_ACTIVITY_.
Your answer is the lines below, exactly, from the one that contains "Instruction: Bookmark the" through the one that contains "Given: Open the", both included.

[Stored entries]
[Start of section]

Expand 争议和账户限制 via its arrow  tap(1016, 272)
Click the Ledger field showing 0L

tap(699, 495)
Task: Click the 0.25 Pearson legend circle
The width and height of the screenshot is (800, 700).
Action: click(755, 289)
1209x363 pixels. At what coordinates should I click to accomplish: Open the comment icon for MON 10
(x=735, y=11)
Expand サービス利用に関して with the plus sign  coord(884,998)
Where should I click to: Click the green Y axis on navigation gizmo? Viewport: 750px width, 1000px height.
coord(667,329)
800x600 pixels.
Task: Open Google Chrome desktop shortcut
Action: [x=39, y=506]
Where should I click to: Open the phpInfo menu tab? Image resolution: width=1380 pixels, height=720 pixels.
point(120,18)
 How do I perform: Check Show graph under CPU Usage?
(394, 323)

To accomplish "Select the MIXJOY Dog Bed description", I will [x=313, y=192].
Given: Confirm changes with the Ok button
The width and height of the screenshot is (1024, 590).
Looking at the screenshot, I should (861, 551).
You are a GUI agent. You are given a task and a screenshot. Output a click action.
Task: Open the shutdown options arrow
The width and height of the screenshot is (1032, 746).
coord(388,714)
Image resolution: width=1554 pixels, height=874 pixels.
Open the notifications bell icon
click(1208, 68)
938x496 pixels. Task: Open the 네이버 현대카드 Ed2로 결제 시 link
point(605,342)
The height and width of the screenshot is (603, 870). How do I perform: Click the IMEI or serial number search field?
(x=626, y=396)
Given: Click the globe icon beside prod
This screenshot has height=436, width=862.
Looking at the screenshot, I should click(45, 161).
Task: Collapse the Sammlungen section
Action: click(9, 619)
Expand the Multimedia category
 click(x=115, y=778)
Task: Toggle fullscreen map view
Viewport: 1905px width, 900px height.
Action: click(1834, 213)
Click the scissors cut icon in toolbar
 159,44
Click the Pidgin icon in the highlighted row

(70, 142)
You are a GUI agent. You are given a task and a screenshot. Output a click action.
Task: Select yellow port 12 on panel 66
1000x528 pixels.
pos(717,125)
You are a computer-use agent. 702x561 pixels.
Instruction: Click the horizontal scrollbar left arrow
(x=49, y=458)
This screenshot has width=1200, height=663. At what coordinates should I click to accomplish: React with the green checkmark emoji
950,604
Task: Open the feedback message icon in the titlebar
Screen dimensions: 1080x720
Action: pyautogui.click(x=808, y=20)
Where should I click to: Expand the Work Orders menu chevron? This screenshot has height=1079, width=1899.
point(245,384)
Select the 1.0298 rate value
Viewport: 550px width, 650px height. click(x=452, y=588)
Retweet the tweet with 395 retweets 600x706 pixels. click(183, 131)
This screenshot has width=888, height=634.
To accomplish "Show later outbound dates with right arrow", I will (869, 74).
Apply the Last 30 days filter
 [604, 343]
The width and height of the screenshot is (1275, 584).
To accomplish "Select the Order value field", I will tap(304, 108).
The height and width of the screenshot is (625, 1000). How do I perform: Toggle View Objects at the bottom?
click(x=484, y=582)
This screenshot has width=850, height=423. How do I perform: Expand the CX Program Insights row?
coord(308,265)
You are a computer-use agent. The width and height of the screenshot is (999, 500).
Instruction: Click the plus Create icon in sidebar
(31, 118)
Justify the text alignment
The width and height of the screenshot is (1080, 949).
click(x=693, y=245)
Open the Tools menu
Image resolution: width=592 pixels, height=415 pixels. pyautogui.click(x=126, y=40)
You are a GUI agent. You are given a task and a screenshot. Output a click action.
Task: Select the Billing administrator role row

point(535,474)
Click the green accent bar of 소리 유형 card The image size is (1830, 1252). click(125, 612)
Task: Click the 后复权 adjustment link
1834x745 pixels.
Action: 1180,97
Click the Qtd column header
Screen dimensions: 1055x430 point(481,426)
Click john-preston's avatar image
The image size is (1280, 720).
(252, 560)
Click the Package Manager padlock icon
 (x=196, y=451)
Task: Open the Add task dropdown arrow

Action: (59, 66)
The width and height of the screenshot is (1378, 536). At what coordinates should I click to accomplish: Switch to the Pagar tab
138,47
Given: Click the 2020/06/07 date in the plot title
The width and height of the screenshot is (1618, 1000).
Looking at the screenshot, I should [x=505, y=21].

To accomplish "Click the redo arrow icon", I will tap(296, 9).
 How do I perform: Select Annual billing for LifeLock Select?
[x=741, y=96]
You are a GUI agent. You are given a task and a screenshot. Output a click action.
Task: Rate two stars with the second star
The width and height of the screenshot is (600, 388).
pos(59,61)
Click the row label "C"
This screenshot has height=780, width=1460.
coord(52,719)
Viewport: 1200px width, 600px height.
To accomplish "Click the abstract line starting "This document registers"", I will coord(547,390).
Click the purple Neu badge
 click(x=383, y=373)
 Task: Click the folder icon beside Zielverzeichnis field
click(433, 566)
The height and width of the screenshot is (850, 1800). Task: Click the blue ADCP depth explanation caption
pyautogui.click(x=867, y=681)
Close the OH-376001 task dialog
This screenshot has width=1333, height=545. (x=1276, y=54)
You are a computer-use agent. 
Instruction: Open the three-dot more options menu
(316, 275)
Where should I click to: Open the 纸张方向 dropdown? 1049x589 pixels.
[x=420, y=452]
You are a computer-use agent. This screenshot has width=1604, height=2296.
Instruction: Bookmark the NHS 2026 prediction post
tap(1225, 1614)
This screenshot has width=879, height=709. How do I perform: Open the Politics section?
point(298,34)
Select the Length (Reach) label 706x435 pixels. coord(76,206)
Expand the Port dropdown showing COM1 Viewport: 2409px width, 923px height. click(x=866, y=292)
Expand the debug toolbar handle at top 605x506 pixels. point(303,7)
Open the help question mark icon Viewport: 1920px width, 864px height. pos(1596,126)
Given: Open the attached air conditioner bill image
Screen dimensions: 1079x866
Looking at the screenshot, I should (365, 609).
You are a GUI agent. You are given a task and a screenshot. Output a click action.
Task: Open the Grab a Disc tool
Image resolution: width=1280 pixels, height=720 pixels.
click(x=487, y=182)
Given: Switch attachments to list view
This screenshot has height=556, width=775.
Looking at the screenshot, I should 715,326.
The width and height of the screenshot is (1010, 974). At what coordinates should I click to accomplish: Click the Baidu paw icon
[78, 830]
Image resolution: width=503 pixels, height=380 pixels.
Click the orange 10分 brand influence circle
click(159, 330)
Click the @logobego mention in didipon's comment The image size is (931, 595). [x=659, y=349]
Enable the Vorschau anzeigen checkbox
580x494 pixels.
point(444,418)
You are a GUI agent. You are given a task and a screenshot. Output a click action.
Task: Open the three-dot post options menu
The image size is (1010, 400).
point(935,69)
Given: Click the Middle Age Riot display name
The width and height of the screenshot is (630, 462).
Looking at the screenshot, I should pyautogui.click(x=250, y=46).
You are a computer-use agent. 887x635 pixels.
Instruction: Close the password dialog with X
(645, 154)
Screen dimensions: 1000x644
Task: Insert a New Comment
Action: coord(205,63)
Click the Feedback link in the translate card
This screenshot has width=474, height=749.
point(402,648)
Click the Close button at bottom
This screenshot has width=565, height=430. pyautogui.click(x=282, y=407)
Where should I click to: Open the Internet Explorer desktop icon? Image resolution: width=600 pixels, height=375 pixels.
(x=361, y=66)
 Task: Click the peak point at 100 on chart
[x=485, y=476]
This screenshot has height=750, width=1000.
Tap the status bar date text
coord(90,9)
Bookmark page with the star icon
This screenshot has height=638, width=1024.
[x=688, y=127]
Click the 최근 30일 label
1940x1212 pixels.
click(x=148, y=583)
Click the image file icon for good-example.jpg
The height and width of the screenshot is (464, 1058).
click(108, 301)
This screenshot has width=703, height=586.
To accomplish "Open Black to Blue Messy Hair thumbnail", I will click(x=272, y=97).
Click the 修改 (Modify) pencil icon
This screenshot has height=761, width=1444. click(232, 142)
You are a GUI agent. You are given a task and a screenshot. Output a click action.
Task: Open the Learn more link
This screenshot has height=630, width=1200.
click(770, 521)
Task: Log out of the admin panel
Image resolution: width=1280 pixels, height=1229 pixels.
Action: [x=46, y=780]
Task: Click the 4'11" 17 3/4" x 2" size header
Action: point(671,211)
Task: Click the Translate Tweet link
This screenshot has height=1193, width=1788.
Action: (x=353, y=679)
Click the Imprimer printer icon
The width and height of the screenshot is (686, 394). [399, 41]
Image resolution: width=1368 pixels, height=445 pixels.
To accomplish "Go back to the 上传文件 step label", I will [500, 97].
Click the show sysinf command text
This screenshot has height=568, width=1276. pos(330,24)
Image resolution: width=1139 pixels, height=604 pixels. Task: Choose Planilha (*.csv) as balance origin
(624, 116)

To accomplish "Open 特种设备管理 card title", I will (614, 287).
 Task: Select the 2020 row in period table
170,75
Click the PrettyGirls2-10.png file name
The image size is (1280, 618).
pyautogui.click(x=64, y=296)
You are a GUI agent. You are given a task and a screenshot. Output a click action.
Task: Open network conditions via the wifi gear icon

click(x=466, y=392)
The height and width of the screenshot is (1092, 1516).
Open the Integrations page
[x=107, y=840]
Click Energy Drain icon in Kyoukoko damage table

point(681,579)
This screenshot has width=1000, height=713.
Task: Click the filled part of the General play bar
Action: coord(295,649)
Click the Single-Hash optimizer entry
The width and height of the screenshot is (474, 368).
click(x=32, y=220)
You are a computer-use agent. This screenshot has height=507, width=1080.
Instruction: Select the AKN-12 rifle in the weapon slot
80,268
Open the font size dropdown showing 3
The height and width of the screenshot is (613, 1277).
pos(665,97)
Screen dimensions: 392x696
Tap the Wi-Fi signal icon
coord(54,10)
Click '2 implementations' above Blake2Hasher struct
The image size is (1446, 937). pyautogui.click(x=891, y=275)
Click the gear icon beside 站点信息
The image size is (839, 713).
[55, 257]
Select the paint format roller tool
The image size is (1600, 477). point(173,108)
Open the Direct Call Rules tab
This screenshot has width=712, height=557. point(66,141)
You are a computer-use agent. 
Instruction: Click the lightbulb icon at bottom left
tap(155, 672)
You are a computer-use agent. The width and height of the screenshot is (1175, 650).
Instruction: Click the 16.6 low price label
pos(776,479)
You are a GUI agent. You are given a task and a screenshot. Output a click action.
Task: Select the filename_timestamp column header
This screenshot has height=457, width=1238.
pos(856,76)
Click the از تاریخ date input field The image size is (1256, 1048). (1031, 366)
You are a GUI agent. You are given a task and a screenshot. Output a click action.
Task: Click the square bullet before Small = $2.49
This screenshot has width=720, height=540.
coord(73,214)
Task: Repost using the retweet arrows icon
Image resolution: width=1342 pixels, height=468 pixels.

[End of section]

_REPLY TO THE EXERCISE_.
Instruction: Bookmark the NHS 2026 prediction post
tap(1225, 1614)
This screenshot has width=879, height=709. How do I perform: Open the Politics section?
point(298,34)
Select the Length (Reach) label 706x435 pixels. coord(76,206)
Expand the Port dropdown showing COM1 Viewport: 2409px width, 923px height. click(x=866, y=292)
Expand the debug toolbar handle at top 605x506 pixels. point(303,7)
Open the help question mark icon Viewport: 1920px width, 864px height. pos(1596,126)
Given: Open the attached air conditioner bill image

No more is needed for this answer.